WHAT TO PRODUCE: Gather every line below that contains the string "dimensions", treating uppercase and lowercase letters as distinct.

-- Start RECORDS FOR THIS TASK --

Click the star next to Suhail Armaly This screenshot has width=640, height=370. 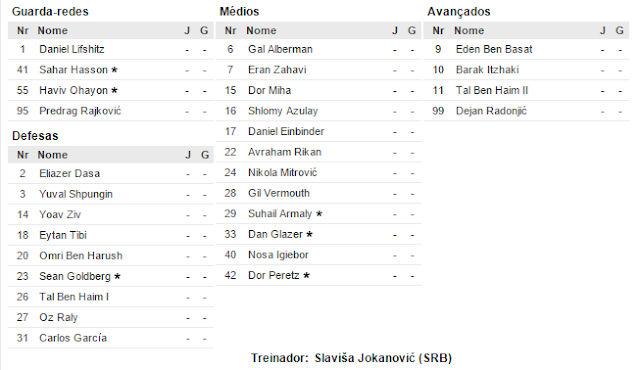coord(319,214)
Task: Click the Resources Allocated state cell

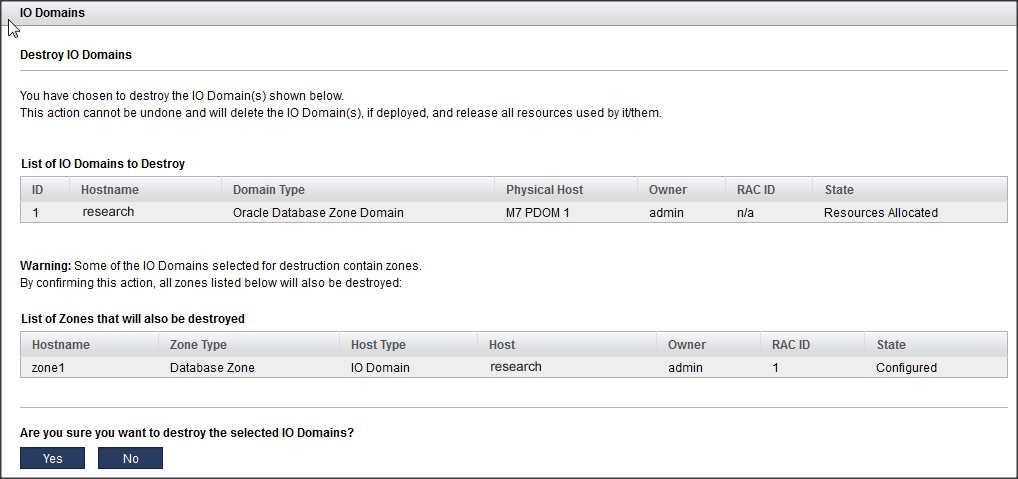Action: [881, 213]
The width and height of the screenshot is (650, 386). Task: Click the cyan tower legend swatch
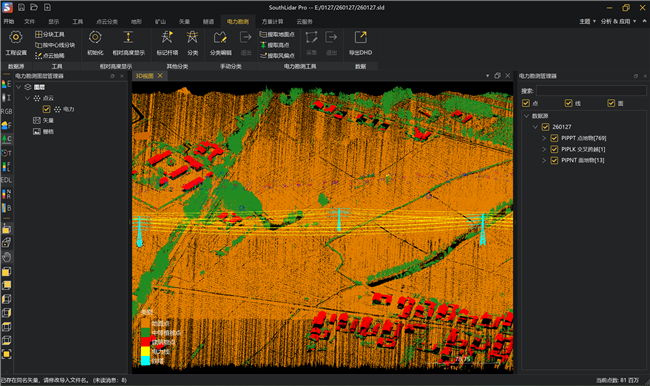[146, 360]
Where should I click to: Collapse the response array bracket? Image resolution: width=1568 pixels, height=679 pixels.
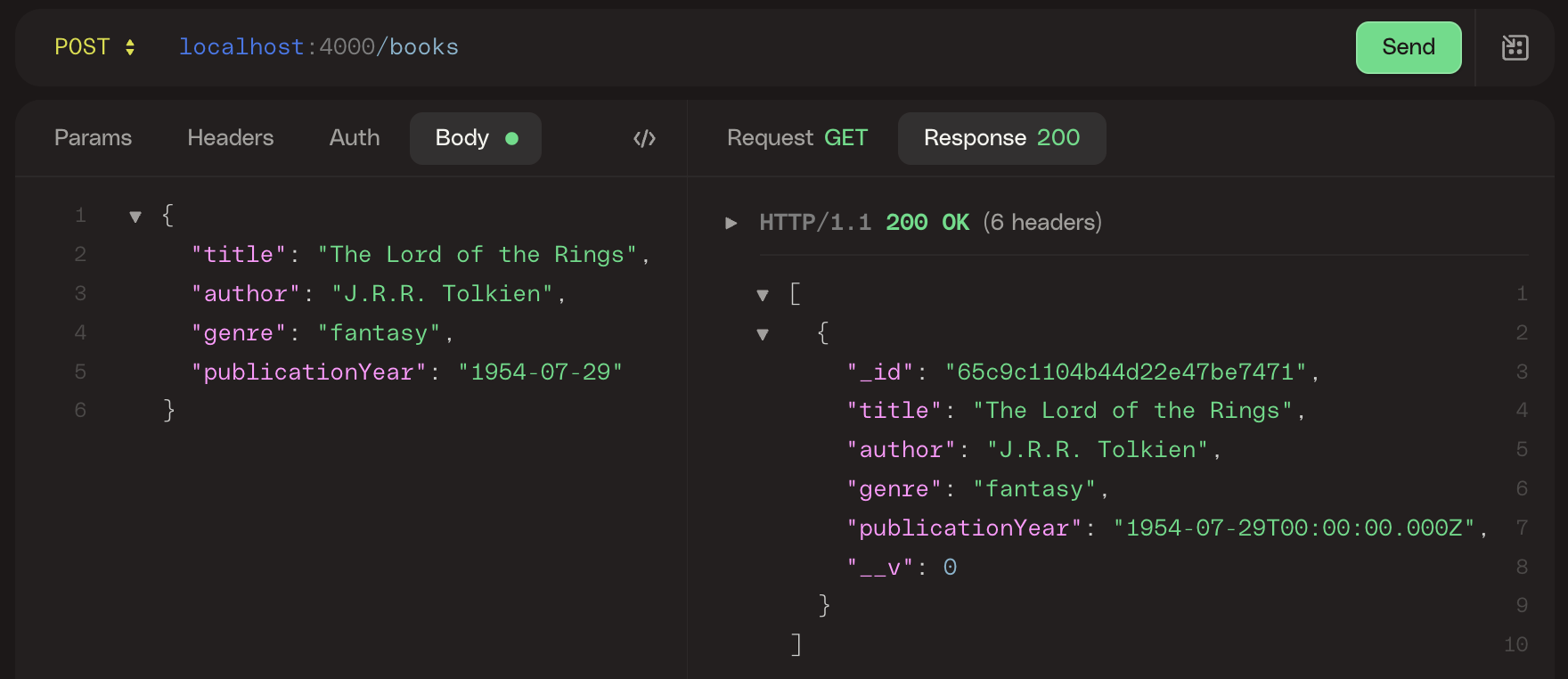(763, 295)
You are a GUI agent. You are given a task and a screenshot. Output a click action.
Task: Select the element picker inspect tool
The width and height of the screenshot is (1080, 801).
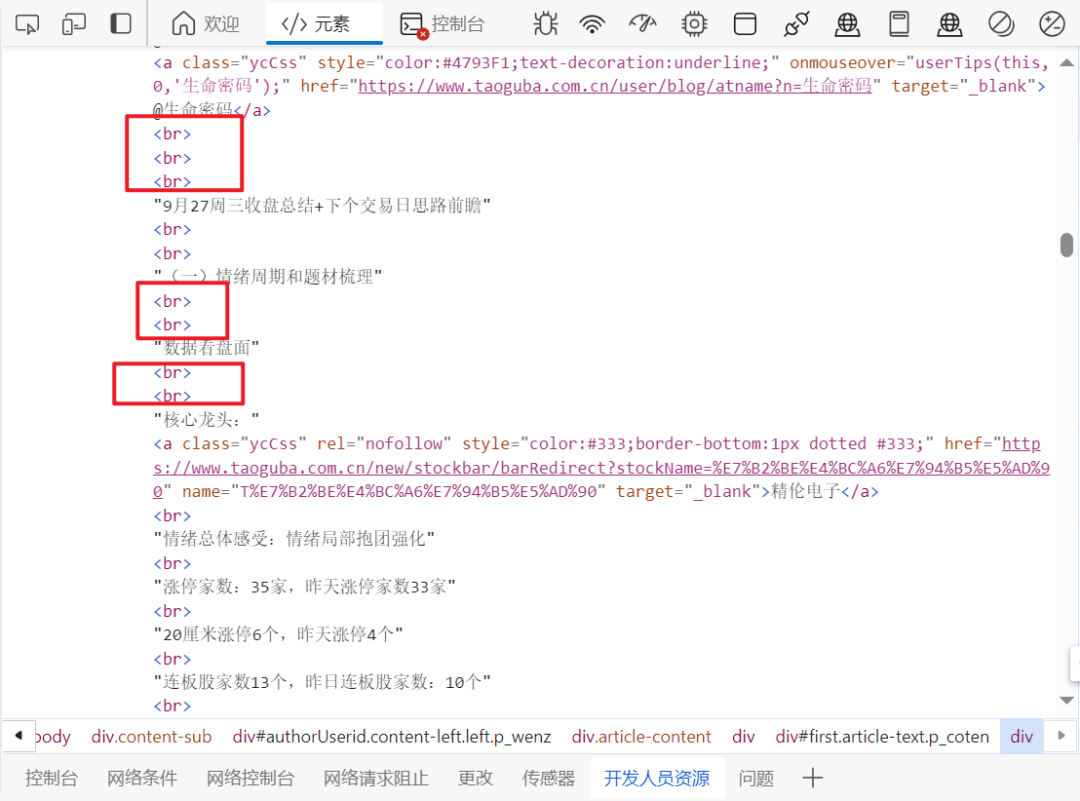(27, 23)
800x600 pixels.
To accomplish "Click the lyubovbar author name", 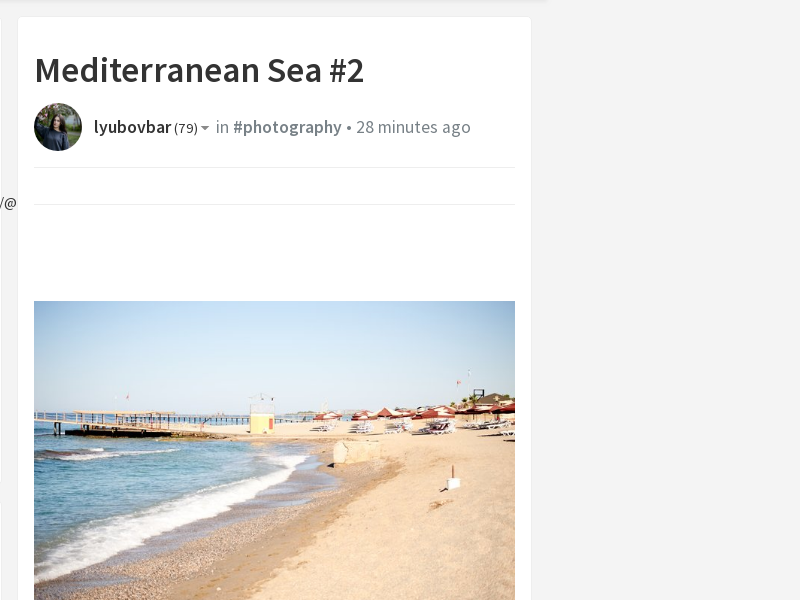I will point(132,127).
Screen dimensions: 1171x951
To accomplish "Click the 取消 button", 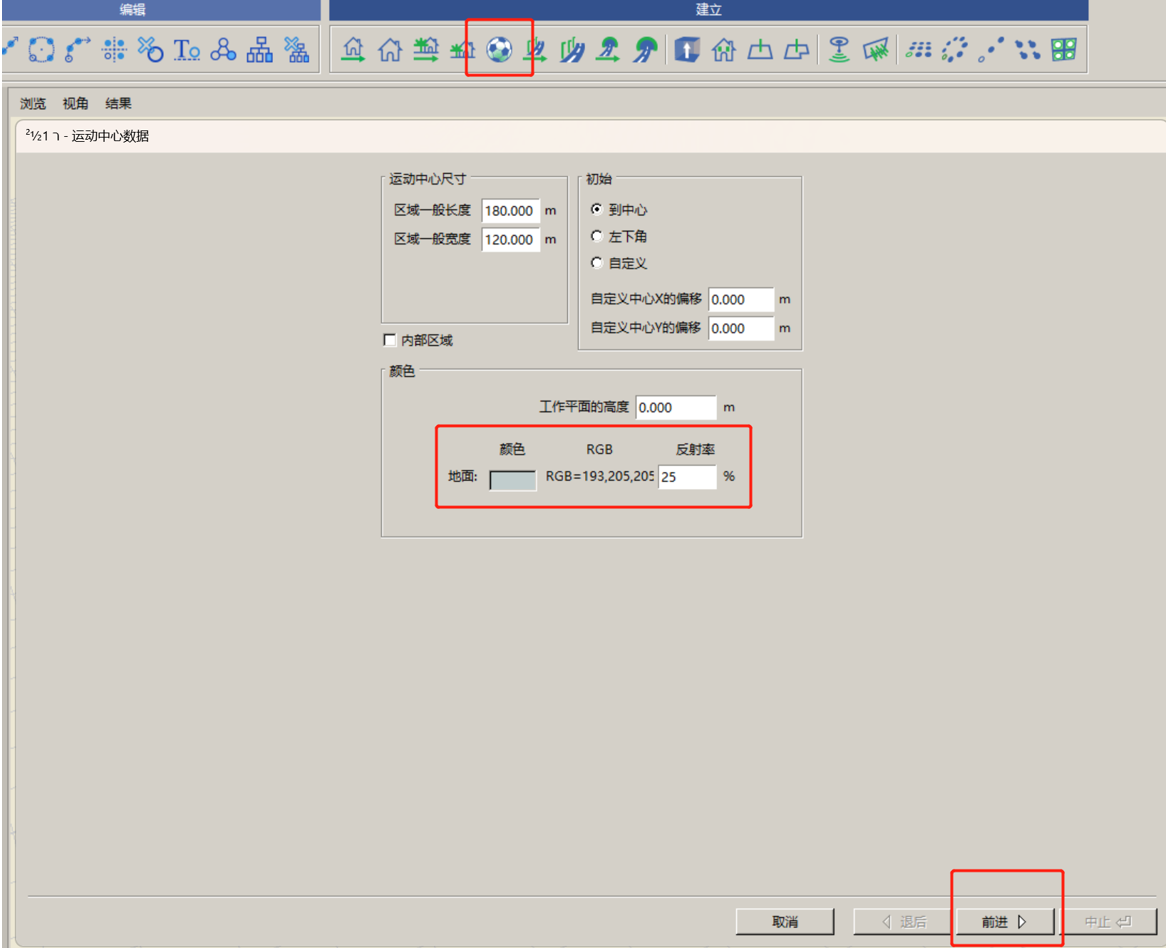I will coord(785,922).
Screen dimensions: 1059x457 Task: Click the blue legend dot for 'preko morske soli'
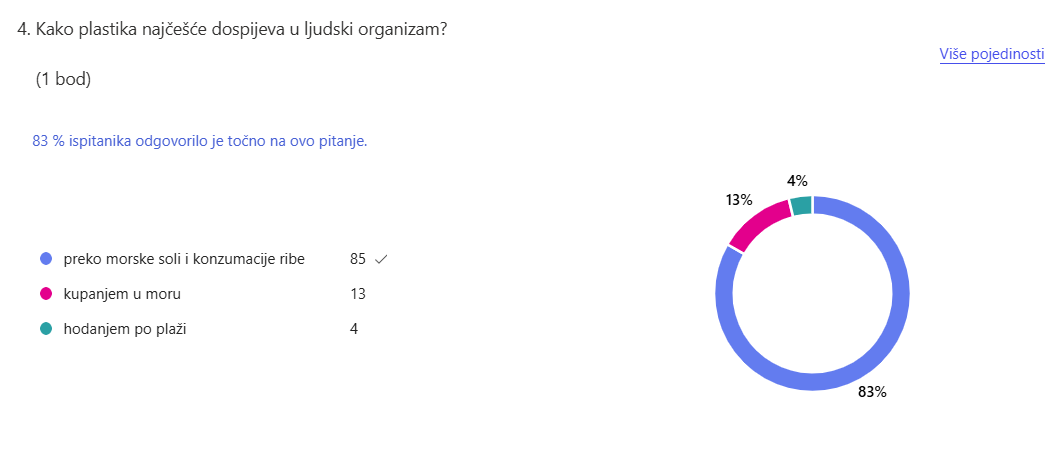pos(46,259)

-- End RECORDS FOR THIS TASK --

RESPONSE TO THE EXERCISE:
Screen dimensions: 1171x951
Screen dimensions: 1059x457 Task: Click the blue legend dot for 'preko morske soli'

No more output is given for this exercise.